Hoffman contrasts that with direct cinema, which is “more observational, following a character who has something unresolved.” To her, “Three Days in Mexico” fits that definition, whether the unresolved issue is an electrical storm or something, some want or need, in Spears’s interior life.
It was “weird,” she says, for a progressive documentary filmmaker to get hired to do a Britney Spears road movie that essentially dropped off the map after the 2002 photo albums were shipped and sold and then forgotten.
“It was certainly out of keeping (with) the marketing tool they might’ve wanted,” Hoffman says of her film. I was paid well for it, and then it went away. And that was it, until suddenly, all these years later, the #FreeBritney movement starts, and The New York Times movie comes out (“Framing Britney Spears,” about Spears’s highly controversial conservatorship and her struggle to regain control of her career). All of a sudden, the film I did in 2002 was being talked about again. I did watch the (other) film. I thought it was OK. It clearly lacked Britney. And it was clearly advocacy journalism, made for TV.”

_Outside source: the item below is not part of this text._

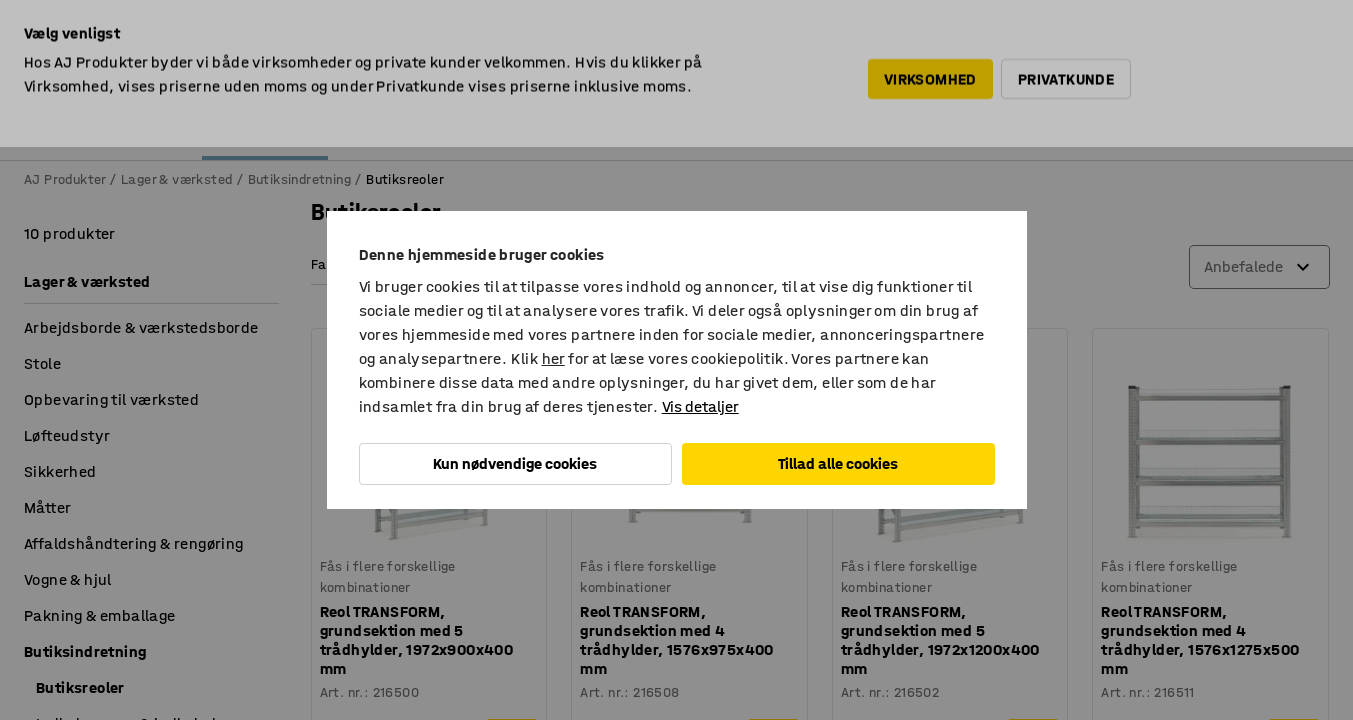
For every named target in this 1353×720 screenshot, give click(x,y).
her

There’s one scene in her own Spears film that sticks with her. “She’s in the hotel room, ordering corn chowder. And she sits there, eating it, alone. The room service guy asks her to sign the bill, though it’s pretty clear he knows who she is, and she doesn’t really need to sign for it. And then she’s alone. That kind of loneliness — that was so sad to me.”
But “I also wanted to make sure we showed what a hard worker she is,” Hoffman says. “I wanted to show the sheer labor involved with performance. Brit was just so dedicated to this whole constructed world, built for her and around her.”
Where to watch: ‘Stages: Three Days in Mexico,’ screening and discussion with director Judy Hoffman and National Public Radio cultural correspondent Neda Ulaby, 7 p.m. Thursday April 8 at twitch.tv/filmstudiescenter. A Twitch account is not required to watch the film or the discussion. Presented by University of Chicago Film Studies Center, Department of Cinema and Media Studies. Free.
Michael Phillips is a Tribune critic.